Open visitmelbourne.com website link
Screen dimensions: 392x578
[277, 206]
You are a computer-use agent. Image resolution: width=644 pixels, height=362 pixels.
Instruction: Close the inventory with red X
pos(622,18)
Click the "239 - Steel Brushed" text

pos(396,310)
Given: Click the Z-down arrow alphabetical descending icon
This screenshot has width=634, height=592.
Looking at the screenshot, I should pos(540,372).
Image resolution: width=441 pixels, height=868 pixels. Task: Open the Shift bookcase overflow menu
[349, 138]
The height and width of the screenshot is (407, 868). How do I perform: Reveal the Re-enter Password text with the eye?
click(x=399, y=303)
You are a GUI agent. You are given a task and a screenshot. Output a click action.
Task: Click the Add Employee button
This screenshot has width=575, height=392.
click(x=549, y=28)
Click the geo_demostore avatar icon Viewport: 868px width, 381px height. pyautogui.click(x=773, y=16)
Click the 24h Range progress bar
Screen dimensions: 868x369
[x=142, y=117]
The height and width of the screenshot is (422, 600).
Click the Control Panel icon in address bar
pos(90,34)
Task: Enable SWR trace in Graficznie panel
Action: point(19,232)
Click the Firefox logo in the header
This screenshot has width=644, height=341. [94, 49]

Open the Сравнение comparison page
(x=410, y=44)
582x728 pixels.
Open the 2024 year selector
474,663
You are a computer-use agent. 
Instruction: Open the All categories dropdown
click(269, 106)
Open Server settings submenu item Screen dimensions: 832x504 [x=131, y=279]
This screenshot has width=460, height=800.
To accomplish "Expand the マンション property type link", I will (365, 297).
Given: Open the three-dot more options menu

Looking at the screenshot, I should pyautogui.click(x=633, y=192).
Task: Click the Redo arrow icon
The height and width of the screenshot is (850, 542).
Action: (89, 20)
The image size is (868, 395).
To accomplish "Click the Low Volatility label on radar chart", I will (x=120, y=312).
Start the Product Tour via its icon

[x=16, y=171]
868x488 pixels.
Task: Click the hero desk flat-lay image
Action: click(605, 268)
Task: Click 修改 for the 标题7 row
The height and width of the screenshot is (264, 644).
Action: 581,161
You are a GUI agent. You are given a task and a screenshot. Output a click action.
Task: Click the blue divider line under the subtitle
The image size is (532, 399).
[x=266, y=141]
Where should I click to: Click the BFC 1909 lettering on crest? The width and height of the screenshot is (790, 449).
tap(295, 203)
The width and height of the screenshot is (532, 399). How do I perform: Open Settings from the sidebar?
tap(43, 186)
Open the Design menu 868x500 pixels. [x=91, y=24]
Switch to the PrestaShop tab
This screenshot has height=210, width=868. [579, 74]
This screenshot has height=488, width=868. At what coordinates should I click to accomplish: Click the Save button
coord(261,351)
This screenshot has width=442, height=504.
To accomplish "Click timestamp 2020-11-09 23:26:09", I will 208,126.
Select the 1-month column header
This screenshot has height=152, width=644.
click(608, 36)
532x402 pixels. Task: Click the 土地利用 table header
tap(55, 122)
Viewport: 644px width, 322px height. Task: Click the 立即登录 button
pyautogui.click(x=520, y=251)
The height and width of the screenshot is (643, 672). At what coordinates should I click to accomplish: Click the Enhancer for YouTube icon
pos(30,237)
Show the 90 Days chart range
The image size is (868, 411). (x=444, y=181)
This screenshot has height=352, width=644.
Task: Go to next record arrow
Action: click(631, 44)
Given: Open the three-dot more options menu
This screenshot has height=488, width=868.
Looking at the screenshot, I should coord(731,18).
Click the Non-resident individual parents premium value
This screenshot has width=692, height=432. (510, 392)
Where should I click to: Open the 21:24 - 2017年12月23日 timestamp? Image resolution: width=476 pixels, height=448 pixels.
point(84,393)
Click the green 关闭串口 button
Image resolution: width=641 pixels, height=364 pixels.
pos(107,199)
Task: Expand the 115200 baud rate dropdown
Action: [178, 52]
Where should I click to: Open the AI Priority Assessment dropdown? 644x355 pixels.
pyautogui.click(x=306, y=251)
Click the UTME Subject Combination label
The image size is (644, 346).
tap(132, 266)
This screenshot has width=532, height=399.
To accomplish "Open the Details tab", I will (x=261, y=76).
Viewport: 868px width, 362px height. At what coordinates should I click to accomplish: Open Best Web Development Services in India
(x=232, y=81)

#### What you have to do:
All the material, top to bottom: write it out again precisely.

#### Solution to the problem:
Open visitmelbourne.com website link
Screen dimensions: 392x578
[277, 206]
You are a computer-use agent. Image resolution: width=644 pixels, height=362 pixels.
Instruction: Close the inventory with red X
pos(622,18)
Click the "239 - Steel Brushed" text

pos(396,310)
Given: Click the Z-down arrow alphabetical descending icon
This screenshot has width=634, height=592.
Looking at the screenshot, I should pos(540,372).
Image resolution: width=441 pixels, height=868 pixels. Task: Open the Shift bookcase overflow menu
[349, 138]
The height and width of the screenshot is (407, 868). How do I perform: Reveal the Re-enter Password text with the eye?
click(x=399, y=303)
You are a GUI agent. You are given a task and a screenshot. Output a click action.
Task: Click the Add Employee button
This screenshot has width=575, height=392.
click(x=549, y=28)
Click the geo_demostore avatar icon Viewport: 868px width, 381px height. pyautogui.click(x=773, y=16)
Click the 24h Range progress bar
Screen dimensions: 868x369
[x=142, y=117]
The height and width of the screenshot is (422, 600).
Click the Control Panel icon in address bar
pos(90,34)
Task: Enable SWR trace in Graficznie panel
Action: point(19,232)
Click the Firefox logo in the header
This screenshot has width=644, height=341. [94, 49]

Open the Сравнение comparison page
(x=410, y=44)
582x728 pixels.
Open the 2024 year selector
474,663
You are a computer-use agent. 
Instruction: Open the All categories dropdown
click(269, 106)
Open Server settings submenu item Screen dimensions: 832x504 [x=131, y=279]
This screenshot has width=460, height=800.
To accomplish "Expand the マンション property type link", I will (365, 297).
Given: Open the three-dot more options menu

Looking at the screenshot, I should pyautogui.click(x=633, y=192).
Task: Click the Redo arrow icon
The height and width of the screenshot is (850, 542).
Action: (89, 20)
The image size is (868, 395).
To accomplish "Click the Low Volatility label on radar chart", I will (x=120, y=312).
Start the Product Tour via its icon

[x=16, y=171]
868x488 pixels.
Task: Click the hero desk flat-lay image
Action: click(605, 268)
Task: Click 修改 for the 标题7 row
The height and width of the screenshot is (264, 644).
Action: 581,161
You are a GUI agent. You are given a task and a screenshot. Output a click action.
Task: Click the blue divider line under the subtitle
The image size is (532, 399).
[x=266, y=141]
Where should I click to: Click the BFC 1909 lettering on crest? The width and height of the screenshot is (790, 449).
tap(295, 203)
The width and height of the screenshot is (532, 399). How do I perform: Open Settings from the sidebar?
tap(43, 186)
Open the Design menu 868x500 pixels. [x=91, y=24]
Switch to the PrestaShop tab
This screenshot has height=210, width=868. [579, 74]
This screenshot has height=488, width=868. At what coordinates should I click to accomplish: Click the Save button
coord(261,351)
This screenshot has width=442, height=504.
To accomplish "Click timestamp 2020-11-09 23:26:09", I will 208,126.
Select the 1-month column header
This screenshot has height=152, width=644.
click(608, 36)
532x402 pixels. Task: Click the 土地利用 table header
tap(55, 122)
Viewport: 644px width, 322px height. Task: Click the 立即登录 button
pyautogui.click(x=520, y=251)
The height and width of the screenshot is (643, 672). At what coordinates should I click to accomplish: Click the Enhancer for YouTube icon
pos(30,237)
Show the 90 Days chart range
The image size is (868, 411). (x=444, y=181)
This screenshot has height=352, width=644.
Task: Go to next record arrow
Action: click(631, 44)
Given: Open the three-dot more options menu
This screenshot has height=488, width=868.
Looking at the screenshot, I should coord(731,18).
Click the Non-resident individual parents premium value
This screenshot has width=692, height=432. (510, 392)
Where should I click to: Open the 21:24 - 2017年12月23日 timestamp? Image resolution: width=476 pixels, height=448 pixels.
point(84,393)
Click the green 关闭串口 button
Image resolution: width=641 pixels, height=364 pixels.
pos(107,199)
Task: Expand the 115200 baud rate dropdown
Action: [178, 52]
Where should I click to: Open the AI Priority Assessment dropdown? 644x355 pixels.
pyautogui.click(x=306, y=251)
Click the UTME Subject Combination label
The image size is (644, 346).
tap(132, 266)
This screenshot has width=532, height=399.
To accomplish "Open the Details tab", I will (x=261, y=76).
Viewport: 868px width, 362px height. At what coordinates should I click to accomplish: Open Best Web Development Services in India
(x=232, y=81)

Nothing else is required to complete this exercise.